Histotype | Immunohistochemistry |
---|---|
AdenoCarcinoma | CK7 ± ; ER ± ; PR ± |
Lobular Carcinoma | ER; PR |
Ductal Carcinoma | CK7; ER; PR |
Malignant Phylloides tumor | Vimentin; actin; CD34 |
Angiosarcoma | CD34 |
The radiographic appearance of metastatic disease in the jaws is variable, ranging from well circumscribed to poorly circumscribed radiolucent lesions; the latter are also known as ‘‘moth eaten’’ lesions. Since metastatic neoplasms from the breast and prostate stimulate bone formation, this metastasis may also appear as mixed lesions.
The prognosis for patients with metastatic lesions of the oral cavity is usually poor. The management of metastatic maxillary lesions from the breast carcinoma is primarily palliative and may include pain relief, radiotherapy, chemotherapy, hormone therapy and, rarely, surgical intervention [1–9].

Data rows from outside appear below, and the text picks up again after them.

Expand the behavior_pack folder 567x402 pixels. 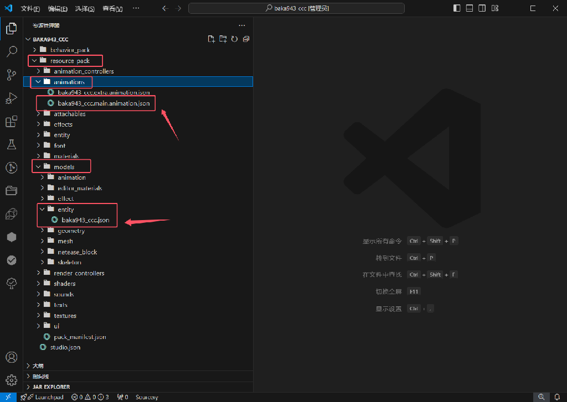point(69,50)
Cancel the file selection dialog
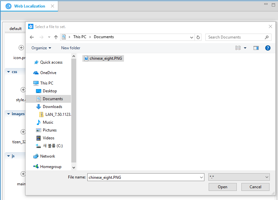278x200 pixels. pyautogui.click(x=255, y=187)
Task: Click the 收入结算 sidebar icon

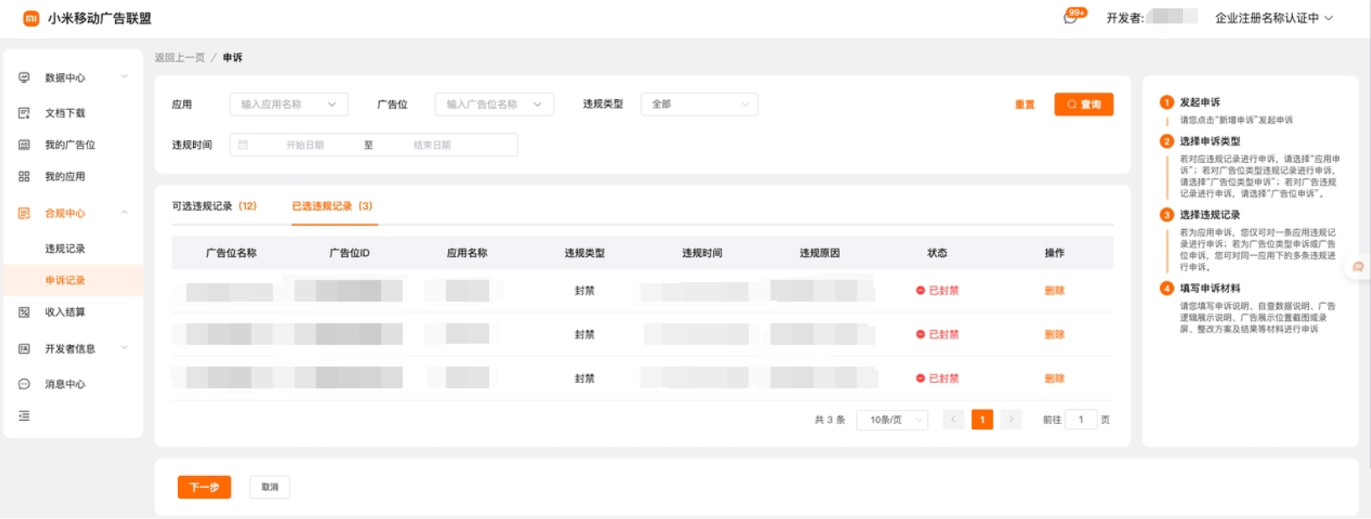Action: pos(24,312)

In conclusion, metastatic bone metastasis should be considered in the differential diagnosis of osteolytic lesions of the jaws. A particular attention should be paid in patients with past medical history including cancer. This case emphasizes the importance of a complete diagnostic work-up including a detailed medical history as well as careful clinical, radiographic and histopathological examination.
Declarations
Conflict of interest
The authors have not disclosed any conflicts of interest.
Human and Animals Rights
No experimental studies performed.
Informed Consent
Informed consent was obtained by the patient.